One of the core aspects of Hyrax is its ability to move data around in a reproducible way. To support this, the user must tell Hyrax what data is meant to be used and for what purpose.

This information is provided to Hyrax as a “data request”. In this notebook we explain how to construct a data request. Throughout this notebook we define data requests as Python dictionaries, as you would in a notebook workflow. They can just as easily be defined in a TOML config file.

Terminology#

A few terms are helpful to keep in mind while working through this notebook.

  • data request : The structured specification of what data Hyrax should use for a given task or verb.

  • data group : A grouping of datasets requested for a particular task (e.g. "train", "validate", "infer").

  • dataset : One specific source of data within a data group.

  • friendly name : The user-assigned name for a particular dataset within a data group.

Basic data request#

Here we define a minimal request for inference data.

Every dataset requires the following fields:

  • friendly_name (the dictionary key): A human-readable name for the dataset, e.g. "my_data". This key appears in every sample returned by the DataProvider, so choose a descriptive name.

  • dataset_class: The name of the dataset class to use. For built-in Hyrax datasets, use just the class name (e.g. "HyraxCifarDataset"). For external datasets, use the fully qualified import path (e.g. "my_package.my_module.MyClass").

  • data_location: The path to the data directory.

  • primary_id_field: The name of the dataset field that provides a unique identifier for each sample (e.g. "object_id").

[1]:
data_request = {
    "infer": {
        "my_data": {  # <- The friendly name
            "dataset_class": "HyraxCifarDataset",
            "data_location": "./data",
            "primary_id_field": "object_id",
        }
    }
}

Setting the data request#

In practice, once the data request is defined, we would need to add it to the Hyrax runtime configuration. To ensure that the configuration is fully resolved, use the set_config() method.

Some Hyrax verbs require specific data group names. For example, the infer verb requires a group named "infer", and the train verb requires a group named "train".

[2]:
from hyrax import Hyrax

h = Hyrax()
h.set_config("data_request", data_request)

Optional data groups with train and validate#

The train verb requires a "train" data group and optionally accepts a "validate" data group. When the "validate" data group is present, a validation epoch is run after each training epoch.

Note that the data_location values differ between the two groups below.

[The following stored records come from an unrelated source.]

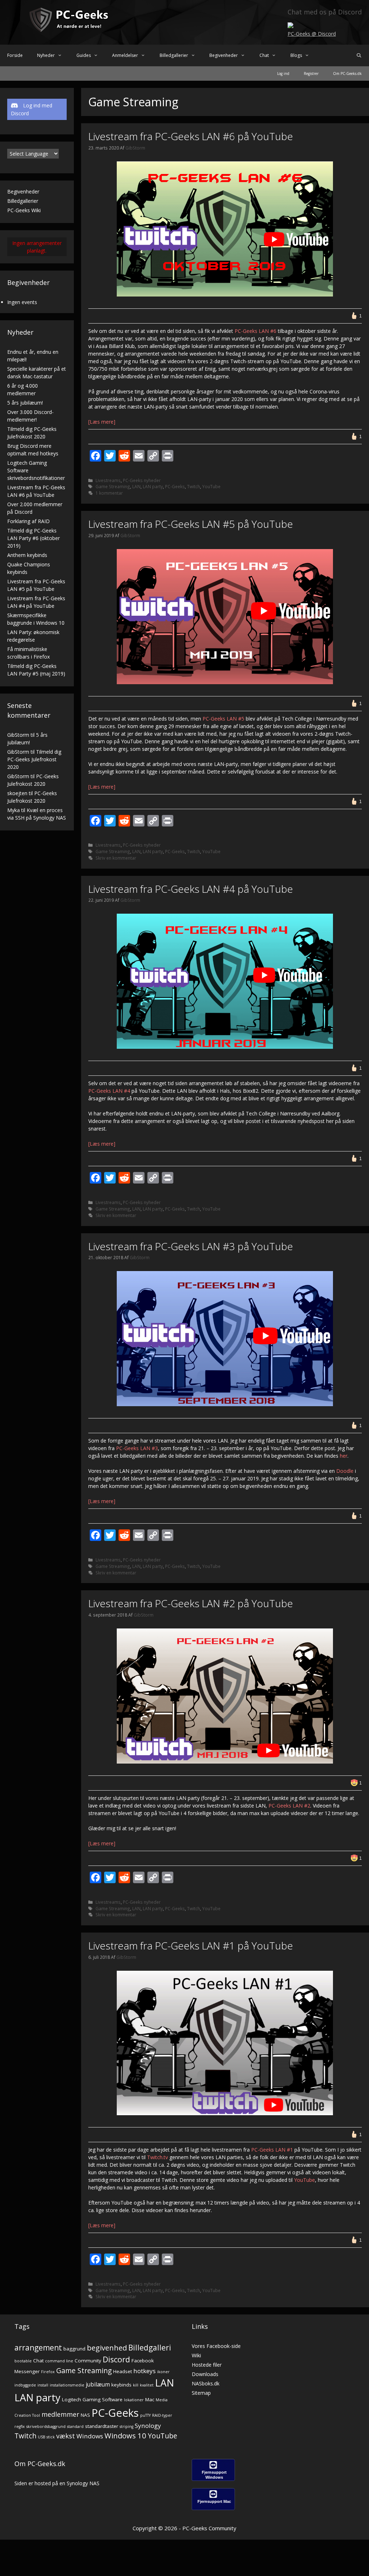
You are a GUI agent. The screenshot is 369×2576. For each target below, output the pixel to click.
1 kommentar (109, 493)
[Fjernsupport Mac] (213, 2508)
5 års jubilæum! (25, 402)
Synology (148, 2425)
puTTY (145, 2415)
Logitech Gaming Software (92, 2399)
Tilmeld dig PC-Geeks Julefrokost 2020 (34, 759)
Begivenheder (223, 55)
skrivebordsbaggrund (46, 2426)
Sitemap (201, 2392)
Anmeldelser (125, 55)
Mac (149, 2399)
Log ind (283, 73)
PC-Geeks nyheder (142, 480)
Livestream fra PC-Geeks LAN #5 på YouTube (190, 524)
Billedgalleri (149, 2348)
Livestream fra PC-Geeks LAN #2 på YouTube (190, 1603)
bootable (23, 2360)
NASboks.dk (205, 2383)
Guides (83, 55)
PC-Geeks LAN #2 (289, 1805)
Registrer (311, 73)
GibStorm (18, 734)
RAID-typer (162, 2415)
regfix (19, 2426)
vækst (65, 2435)
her (343, 1455)
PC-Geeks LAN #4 (109, 1090)
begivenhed (107, 2348)
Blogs (296, 55)
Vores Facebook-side (216, 2346)
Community (88, 2360)
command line (59, 2360)
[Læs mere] (101, 421)
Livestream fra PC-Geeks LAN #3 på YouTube (190, 1246)
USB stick (46, 2436)
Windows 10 (125, 2435)
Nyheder (46, 55)
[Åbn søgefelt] (359, 55)
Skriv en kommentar (115, 858)
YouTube (211, 486)
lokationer (134, 2399)
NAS (85, 2415)
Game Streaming (112, 486)
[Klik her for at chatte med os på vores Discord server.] (290, 26)
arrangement (38, 2348)
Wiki (196, 2355)
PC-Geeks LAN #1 (272, 2149)
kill (135, 2385)
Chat (264, 55)
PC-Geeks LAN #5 (223, 718)
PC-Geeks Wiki (24, 210)
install (42, 2385)
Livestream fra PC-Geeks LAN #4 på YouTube (190, 889)
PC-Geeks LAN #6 (255, 330)
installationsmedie (67, 2385)
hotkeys (144, 2371)
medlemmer (60, 2414)
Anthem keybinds (27, 555)
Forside (15, 55)
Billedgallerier (174, 55)
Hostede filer (207, 2364)
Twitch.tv (157, 2157)
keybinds (121, 2384)
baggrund (74, 2348)
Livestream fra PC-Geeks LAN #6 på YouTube (190, 136)
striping (126, 2426)
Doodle (345, 1470)
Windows (89, 2436)
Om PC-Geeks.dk (347, 73)
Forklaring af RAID (28, 521)
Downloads (205, 2374)
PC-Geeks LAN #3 (137, 1448)
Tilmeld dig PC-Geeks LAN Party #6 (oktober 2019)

This is how Hyrax supports data splits defined as separate sets of files.

[3]:
data_request = {
    "train": {
        "my_data": {
            "dataset_class": "HyraxCifarDataset",
            "data_location": "./train_data",
            "primary_id_field": "object_id",
        }
    },
    "validate": {
        "my_data": {  # <- Same friendly name as in "train"
            "dataset_class": "HyraxCifarDataset",
            "data_location": "./validate_data",  # <- Different location for the validation split
            "primary_id_field": "object_id",
        }
    },
}

Defining a split fraction#

Hyrax also supports dataset splits defined as fractions of a single directory. This is useful when all files live together and it would be impractical to move them into separate directories.

All active groups sharing the same data_location must declare split_fraction, and their values must sum to ≤ 1.0. Active data groups are the groups the current verb actually processes — when running train, that means "train" and "validate" (if present).

Fractions may sum to less than 1.0; using a small fraction is a common way to speed up iteration during early experimentation.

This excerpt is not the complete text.